New approaches to cancer prevention and treatment
Hong will be presented with the Special Recognition Award at the ASCO President’s Dinner on Friday, June 3.
He said he is honored to receive this reward for his research, especially from an organization he helped build.
“I thank the wonderful colleagues and trainees who have been a part of our MD Anderson team,” said Hong. “It is vital that we always work collaboratively to advance our knowledge, and never lose sight of our patients who rely on us.”

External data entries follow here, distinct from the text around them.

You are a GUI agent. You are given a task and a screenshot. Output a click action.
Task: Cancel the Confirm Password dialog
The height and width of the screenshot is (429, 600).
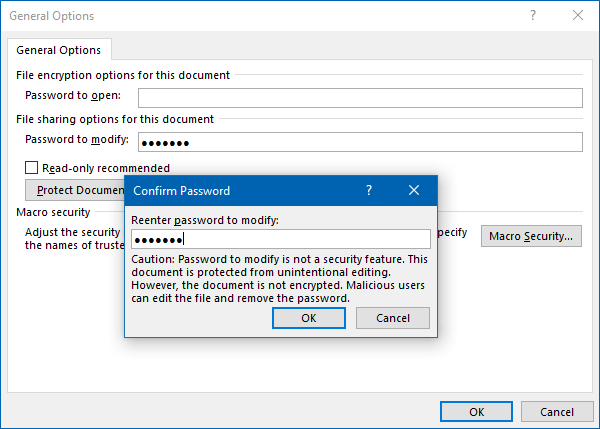pyautogui.click(x=393, y=318)
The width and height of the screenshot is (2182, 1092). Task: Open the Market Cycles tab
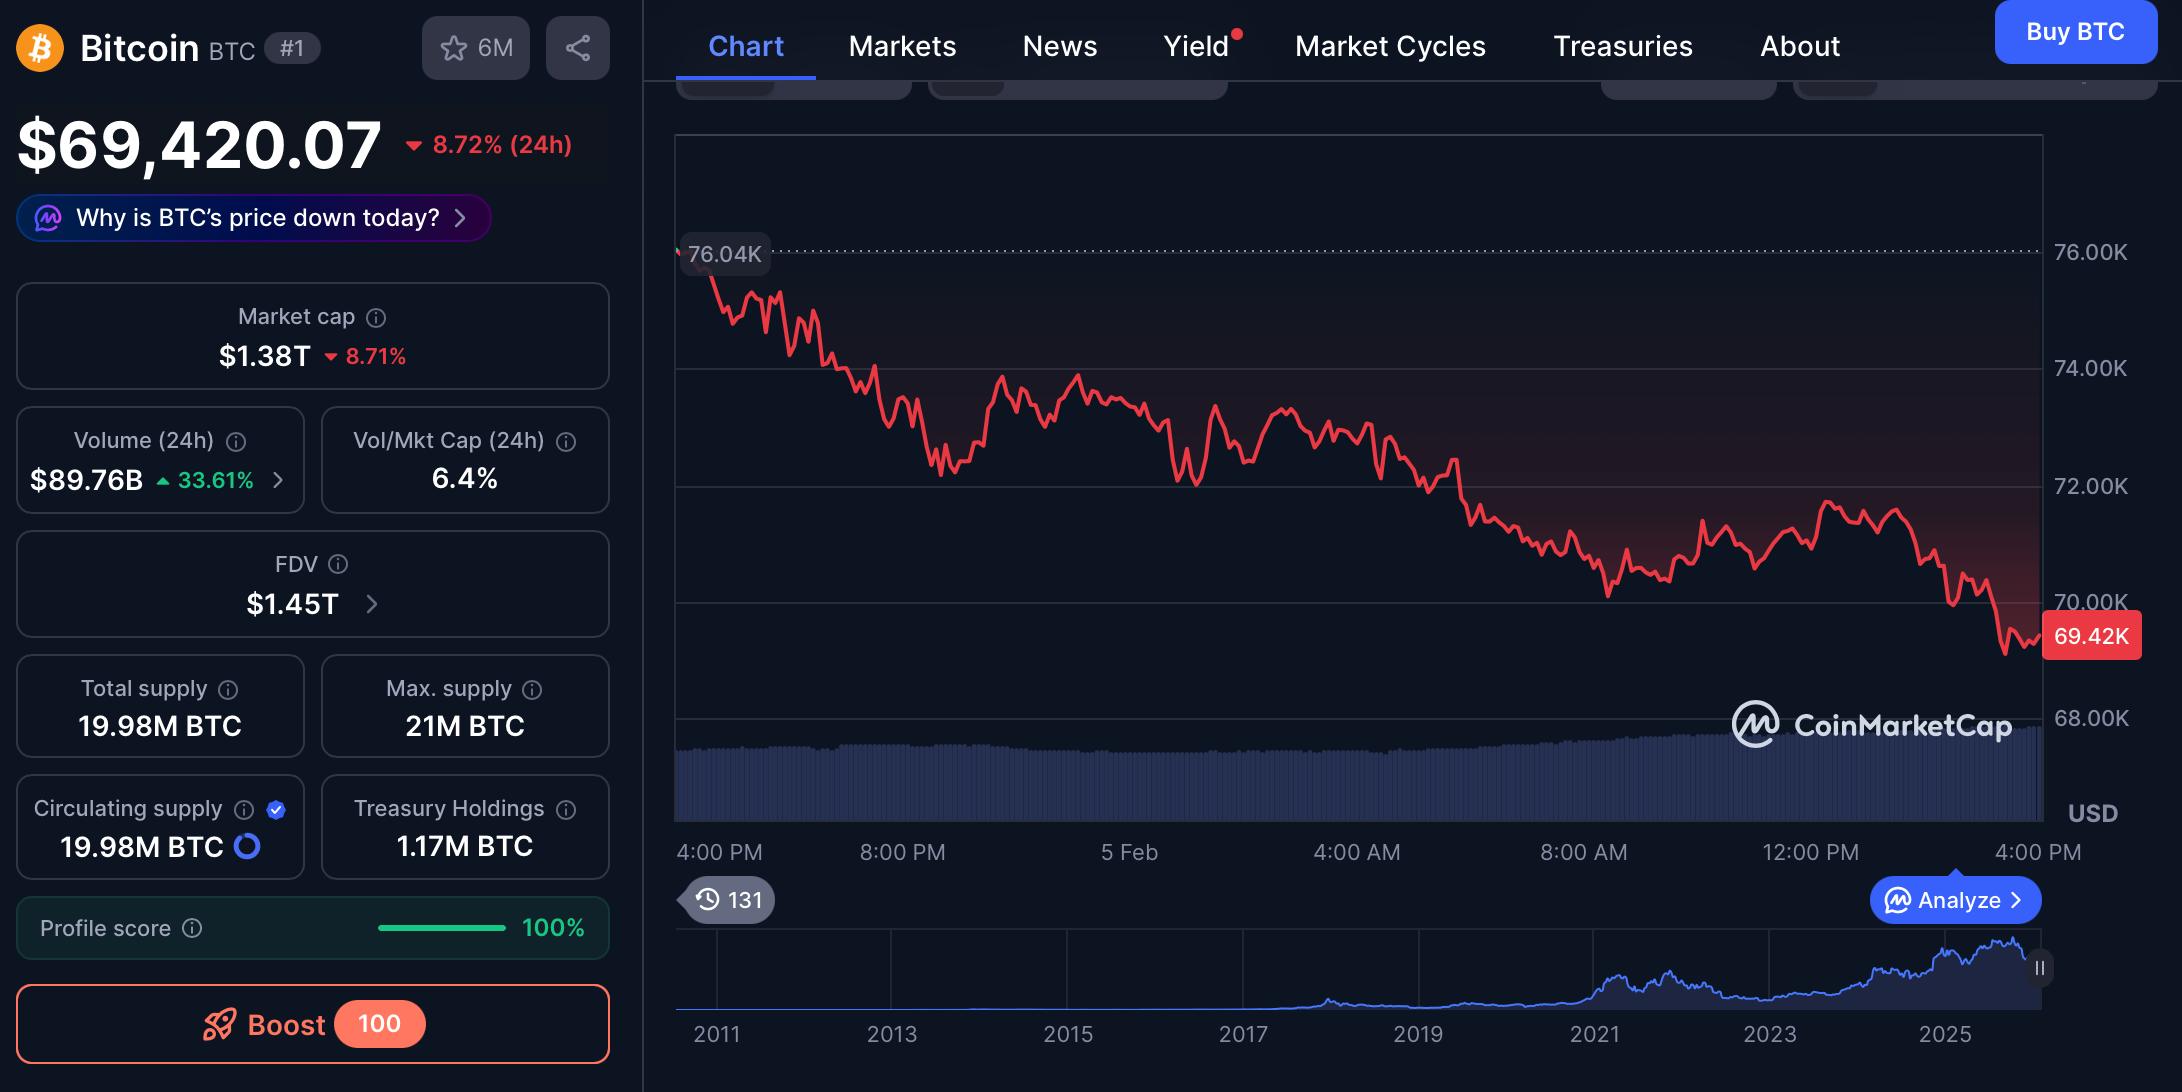pyautogui.click(x=1390, y=46)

In the early 1980s, Hong conceived and led a series of landmark clinical trials showing that patients with laryngeal cancer fared just as well when treated with chemotherapy and radiation as those who underwent surgery that ultimately resulted in removing the larynx and losing the ability to speak. This new model helped shift treatment toward organ conservation in other cancers, including anal and breast cancer.
He is one of the founders of cancer chemoprevention research and pioneered a new paradigm for cancer – the possibility that it can be prevented or delayed. His studies demonstrating that high-dose retinoic acid can reverse oral premalignant lesions and prevent the development of second primary tumors were the first to prove that chemoprevention can work in humans.
Hong also led the development of personalized molecular targeted therapies for lung cancer. He established the groundbreaking Biomarker-Based Approaches of Targeted Therapy for Lung Cancer Elimination (BATTLE) clinical trial for lung cancer, a first-of-its-kind effort to match treatment to tumor characteristics. His most recent project, Profiling of Resistance Patterns and Oncogenic Signaling Pathways in Evaluation of Cancers of the Thorax and Therapeutic Target Identification (PROSPECT), has identified several molecular targets and pathways in cell lines that predict drug sensitivity and resistance. Clinical application of these findings is underway in developing and testing personalized therapeutic strategies for non-small-cell lung cancer and mesothelioma.